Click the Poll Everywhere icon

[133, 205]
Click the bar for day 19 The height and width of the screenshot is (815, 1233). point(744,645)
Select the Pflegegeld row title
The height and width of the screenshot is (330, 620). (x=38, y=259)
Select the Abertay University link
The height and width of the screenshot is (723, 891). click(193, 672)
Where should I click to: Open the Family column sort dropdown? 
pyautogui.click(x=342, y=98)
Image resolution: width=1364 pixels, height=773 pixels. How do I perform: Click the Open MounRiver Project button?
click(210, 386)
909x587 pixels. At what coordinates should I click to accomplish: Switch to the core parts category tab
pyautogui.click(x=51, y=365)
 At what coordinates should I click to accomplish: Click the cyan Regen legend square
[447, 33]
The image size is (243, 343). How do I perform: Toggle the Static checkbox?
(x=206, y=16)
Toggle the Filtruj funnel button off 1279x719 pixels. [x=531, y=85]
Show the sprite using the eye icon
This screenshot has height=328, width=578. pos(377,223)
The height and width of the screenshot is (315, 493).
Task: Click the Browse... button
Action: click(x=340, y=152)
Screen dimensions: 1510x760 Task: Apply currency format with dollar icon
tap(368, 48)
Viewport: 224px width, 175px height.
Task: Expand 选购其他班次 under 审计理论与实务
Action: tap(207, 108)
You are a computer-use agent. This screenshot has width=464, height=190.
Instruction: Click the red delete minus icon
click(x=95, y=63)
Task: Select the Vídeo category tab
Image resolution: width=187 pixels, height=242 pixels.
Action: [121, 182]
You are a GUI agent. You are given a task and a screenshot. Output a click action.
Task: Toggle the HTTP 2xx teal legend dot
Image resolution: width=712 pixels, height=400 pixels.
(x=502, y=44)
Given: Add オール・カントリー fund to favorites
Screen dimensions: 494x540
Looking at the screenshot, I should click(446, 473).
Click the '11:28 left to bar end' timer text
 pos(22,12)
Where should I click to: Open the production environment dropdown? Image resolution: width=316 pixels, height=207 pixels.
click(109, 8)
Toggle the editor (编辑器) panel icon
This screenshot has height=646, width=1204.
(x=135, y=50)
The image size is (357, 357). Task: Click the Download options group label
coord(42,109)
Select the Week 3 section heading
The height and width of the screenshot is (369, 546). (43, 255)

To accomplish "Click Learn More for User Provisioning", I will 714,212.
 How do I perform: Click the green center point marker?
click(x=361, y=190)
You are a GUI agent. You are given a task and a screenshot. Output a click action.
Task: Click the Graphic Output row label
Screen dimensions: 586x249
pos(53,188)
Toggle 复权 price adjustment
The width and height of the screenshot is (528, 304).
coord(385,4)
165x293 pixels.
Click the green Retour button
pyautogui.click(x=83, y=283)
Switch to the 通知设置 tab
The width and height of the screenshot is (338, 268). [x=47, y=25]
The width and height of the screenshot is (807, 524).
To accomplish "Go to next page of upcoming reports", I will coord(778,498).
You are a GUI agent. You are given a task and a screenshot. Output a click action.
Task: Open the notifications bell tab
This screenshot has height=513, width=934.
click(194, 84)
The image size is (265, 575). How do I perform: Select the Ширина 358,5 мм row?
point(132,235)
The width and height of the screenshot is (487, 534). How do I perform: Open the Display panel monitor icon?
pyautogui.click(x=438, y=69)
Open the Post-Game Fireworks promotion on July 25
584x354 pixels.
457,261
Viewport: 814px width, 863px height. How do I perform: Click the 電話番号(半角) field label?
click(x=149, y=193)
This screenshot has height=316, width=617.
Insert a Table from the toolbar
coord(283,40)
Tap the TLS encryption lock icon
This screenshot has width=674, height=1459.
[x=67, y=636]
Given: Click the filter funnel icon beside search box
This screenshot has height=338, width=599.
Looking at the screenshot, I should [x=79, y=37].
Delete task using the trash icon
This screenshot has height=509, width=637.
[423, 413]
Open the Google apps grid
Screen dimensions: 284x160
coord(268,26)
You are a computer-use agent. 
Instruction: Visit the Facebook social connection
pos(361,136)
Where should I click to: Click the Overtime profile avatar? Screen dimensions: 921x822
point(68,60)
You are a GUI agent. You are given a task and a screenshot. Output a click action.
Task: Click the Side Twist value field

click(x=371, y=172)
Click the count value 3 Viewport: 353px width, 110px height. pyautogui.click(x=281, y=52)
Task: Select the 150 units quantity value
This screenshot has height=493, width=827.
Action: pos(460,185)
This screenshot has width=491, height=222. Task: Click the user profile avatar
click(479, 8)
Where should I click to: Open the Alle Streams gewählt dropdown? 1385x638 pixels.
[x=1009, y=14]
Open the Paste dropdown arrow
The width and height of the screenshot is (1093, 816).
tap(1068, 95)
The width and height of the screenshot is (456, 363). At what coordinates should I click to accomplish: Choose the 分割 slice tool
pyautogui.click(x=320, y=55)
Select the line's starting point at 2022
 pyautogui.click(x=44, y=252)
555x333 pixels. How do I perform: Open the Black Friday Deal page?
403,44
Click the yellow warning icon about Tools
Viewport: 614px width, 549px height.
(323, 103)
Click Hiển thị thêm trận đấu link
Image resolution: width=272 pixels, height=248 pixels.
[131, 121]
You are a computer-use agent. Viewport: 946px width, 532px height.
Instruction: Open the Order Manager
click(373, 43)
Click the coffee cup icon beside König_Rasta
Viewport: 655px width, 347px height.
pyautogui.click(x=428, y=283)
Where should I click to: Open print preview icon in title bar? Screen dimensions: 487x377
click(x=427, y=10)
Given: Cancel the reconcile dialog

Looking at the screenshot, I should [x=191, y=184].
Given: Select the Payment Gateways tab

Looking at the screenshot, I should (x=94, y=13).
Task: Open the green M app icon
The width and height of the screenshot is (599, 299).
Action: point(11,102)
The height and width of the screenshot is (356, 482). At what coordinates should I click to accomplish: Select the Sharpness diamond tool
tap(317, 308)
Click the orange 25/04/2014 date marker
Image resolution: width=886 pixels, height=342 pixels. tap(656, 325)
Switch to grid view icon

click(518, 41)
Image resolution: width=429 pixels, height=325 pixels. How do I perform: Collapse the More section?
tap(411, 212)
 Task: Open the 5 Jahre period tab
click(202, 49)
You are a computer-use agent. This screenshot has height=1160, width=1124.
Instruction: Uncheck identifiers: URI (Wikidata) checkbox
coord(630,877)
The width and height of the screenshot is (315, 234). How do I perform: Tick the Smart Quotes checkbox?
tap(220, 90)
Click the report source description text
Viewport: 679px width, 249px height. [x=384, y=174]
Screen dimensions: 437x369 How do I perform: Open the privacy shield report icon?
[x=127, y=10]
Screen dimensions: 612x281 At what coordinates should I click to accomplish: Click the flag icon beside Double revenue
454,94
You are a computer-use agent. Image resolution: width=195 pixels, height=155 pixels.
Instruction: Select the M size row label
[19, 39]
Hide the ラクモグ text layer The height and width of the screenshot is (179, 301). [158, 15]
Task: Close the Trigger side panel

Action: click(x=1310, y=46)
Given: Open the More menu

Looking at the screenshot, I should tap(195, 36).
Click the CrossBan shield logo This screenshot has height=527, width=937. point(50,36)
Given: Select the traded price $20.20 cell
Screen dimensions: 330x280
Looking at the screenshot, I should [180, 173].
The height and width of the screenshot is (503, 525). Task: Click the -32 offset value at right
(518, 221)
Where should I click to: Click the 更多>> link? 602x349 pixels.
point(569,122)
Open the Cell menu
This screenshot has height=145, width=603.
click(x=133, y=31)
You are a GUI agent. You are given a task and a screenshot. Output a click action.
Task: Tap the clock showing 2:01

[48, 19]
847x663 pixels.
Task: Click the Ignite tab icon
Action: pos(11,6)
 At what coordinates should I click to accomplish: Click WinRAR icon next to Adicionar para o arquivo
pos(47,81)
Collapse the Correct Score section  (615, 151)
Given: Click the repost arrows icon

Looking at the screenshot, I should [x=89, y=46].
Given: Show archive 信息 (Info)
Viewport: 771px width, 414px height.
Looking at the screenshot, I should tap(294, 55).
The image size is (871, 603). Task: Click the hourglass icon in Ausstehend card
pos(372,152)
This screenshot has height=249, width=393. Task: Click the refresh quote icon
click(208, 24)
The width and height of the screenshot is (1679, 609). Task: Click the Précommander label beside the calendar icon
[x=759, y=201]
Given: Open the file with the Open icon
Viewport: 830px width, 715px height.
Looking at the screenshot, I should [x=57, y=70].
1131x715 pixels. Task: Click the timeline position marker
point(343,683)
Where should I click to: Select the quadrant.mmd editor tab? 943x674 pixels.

============================================================

## [What this task involves]
Search the records above for the string "funnel" and copy each line that holds it.

## [Task response]
Toggle the Filtruj funnel button off 1279x719 pixels. [x=531, y=85]
Given: Click the filter funnel icon beside search box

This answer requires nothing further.